# Will the Monarchs win the championship again?



## KoBe & BeN GoRdOn! (Aug 4, 2005)

No.


----------



## Cometsbiggestfan (May 14, 2003)

Yes. I think they have a good chance of repeating.


----------



## 4ever_bball_fan (Aug 5, 2004)

I don't think any team will be able to repeat any time soon. Free agency is moving the talent around, and the money isn't an enticement. Free Agents will move to teams they think can win it all. Sacto will still be strong next season, I certainly believe, but watch out for CT, Phoenix, and even the Comets next year. The San Antonio Silver Stars are a year or two away from beating up on some teams, so I think it is fruitless to think that any team will be able to repeat.

As much as I love LJ, even her presence isn't going to be enough to bring it home to Seattle any time soon.


----------



## KoBe & BeN GoRdOn! (Aug 4, 2005)

4ever_bball_fan said:


> I don't think any team will be able to repeat any time soon. Free agency is moving the talent around, and the money isn't an enticement. Free Agents will move to teams they think can win it all. Sacto will still be strong next season, I certainly believe, but watch out for CT, Phoenix, and even the Comets next year. The San Antonio Silver Stars are a year or two away from beating up on some teams, so I think it is fruitless to think that any team will be able to repeat.
> 
> As much as I love LJ, even her presence isn't going to be enough to bring it home to Seattle any time soon.

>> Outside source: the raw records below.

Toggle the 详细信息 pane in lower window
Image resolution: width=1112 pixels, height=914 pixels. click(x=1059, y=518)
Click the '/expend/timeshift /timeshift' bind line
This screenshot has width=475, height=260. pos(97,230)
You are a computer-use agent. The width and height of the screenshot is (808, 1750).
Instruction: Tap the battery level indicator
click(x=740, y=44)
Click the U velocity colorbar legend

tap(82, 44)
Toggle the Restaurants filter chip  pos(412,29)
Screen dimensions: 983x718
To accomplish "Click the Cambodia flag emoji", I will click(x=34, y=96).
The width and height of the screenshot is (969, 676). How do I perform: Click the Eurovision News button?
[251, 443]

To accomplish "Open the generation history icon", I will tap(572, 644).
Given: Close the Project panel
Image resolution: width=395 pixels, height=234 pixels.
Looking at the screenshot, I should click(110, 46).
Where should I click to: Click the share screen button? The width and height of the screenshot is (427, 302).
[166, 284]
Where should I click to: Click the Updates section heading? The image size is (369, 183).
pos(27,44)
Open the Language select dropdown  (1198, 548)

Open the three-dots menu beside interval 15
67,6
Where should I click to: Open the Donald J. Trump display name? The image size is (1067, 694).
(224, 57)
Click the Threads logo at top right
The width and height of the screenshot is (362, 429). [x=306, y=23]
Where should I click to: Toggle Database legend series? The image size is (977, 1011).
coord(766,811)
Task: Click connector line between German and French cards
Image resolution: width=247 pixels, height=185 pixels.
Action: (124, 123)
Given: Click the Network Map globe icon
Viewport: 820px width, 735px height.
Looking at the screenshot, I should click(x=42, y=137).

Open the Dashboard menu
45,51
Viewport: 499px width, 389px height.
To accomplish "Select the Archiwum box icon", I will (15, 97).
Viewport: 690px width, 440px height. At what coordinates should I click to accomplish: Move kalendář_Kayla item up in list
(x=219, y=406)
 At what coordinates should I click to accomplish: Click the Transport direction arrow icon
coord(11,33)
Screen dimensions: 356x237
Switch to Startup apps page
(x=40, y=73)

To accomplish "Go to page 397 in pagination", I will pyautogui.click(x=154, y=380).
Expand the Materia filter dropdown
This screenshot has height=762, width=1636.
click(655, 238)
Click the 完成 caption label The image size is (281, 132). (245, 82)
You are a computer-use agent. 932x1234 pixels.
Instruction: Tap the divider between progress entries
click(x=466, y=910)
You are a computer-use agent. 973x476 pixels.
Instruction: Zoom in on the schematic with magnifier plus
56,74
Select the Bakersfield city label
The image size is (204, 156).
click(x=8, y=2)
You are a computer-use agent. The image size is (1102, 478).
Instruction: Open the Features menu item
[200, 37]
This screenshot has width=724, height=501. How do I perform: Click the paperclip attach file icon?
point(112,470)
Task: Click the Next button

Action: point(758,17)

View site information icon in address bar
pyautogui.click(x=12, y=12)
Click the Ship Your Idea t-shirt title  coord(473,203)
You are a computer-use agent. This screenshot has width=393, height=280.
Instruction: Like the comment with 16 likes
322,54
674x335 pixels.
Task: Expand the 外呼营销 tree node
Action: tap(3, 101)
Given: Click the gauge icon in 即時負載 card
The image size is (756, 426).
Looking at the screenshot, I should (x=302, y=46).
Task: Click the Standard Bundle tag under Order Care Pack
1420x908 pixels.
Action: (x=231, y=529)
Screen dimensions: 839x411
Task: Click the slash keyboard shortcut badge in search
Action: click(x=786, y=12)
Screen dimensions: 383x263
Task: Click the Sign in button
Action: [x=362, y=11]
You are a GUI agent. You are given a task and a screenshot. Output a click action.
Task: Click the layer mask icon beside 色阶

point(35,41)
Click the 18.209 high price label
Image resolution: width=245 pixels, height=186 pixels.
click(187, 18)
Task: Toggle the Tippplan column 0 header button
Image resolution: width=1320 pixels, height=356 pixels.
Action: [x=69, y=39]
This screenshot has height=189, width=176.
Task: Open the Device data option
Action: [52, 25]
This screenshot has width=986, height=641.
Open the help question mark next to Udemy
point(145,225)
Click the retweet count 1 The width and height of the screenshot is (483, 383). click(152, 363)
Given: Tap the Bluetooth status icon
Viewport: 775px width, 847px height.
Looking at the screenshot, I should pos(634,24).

i agree, i think the mercury will win wit diana taurasi!


----------



## Cometsbiggestfan (May 14, 2003)

KoBe & BeN GoRdOn! said:


> i agree, i think the mercury will win wit diana taurasi!



Meh.


----------



## 4ever_bball_fan (Aug 5, 2004)

Cometsbiggestfan said:


> Meh.



Don't like DT? Then I have to question your women's basketball fandom, because she is the real deal. I can't wait to see what the new coach gets out of the Mercury next year. They have a lot of really good talent around Diana, so once they get the run & gun going, there are not too many teams in the WNBA that will be able to keep up with them. It will take lots of young legs, and the younger players are typically not the best defensive players, so any team (a la Seattle, for instance) that can rebound well and get their transition game going, will be difficult to stop.

Connecticut will be able to play that style of ball, but Dydek won't be able to get to the other end of the court in time. Ashley Robinson will flourish in the new format...and don't count Sandora Irvin out in that system. I was very impressed with Irvin when I saw her in H-town the last time the Merc played the Comets here.

BTW, how are the Prarie View Ladies coming along with Coach Cooper and Coach Jackson? When can we come see a game?


----------



## Cometsbiggestfan (May 14, 2003)

4ever_bball_fan said:


> Don't like DT? Then I have to question your women's basketball fandom, because she is the real deal. I can't wait to see what the new coach gets out of the Mercury next year. They have a lot of really good talent around Diana, so once they get the run & gun going, there are not too many teams in the WNBA that will be able to keep up with them. It will take lots of young legs, and the younger players are typically not the best defensive players, so any team (a la Seattle, for instance) that can rebound well and get their transition game going, will be difficult to stop.
> 
> Connecticut will be able to play that style of ball, but Dydek won't be able to get to the other end of the court in time. Ashley Robinson will flourish in the new format...and don't count Sandora Irvin out in that system. I was very impressed with Irvin when I saw her in H-town the last time the Merc played the Comets here.
> 
> BTW, how are the Prarie View Ladies coming along with Coach Cooper and Coach Jackson? When can we come see a game?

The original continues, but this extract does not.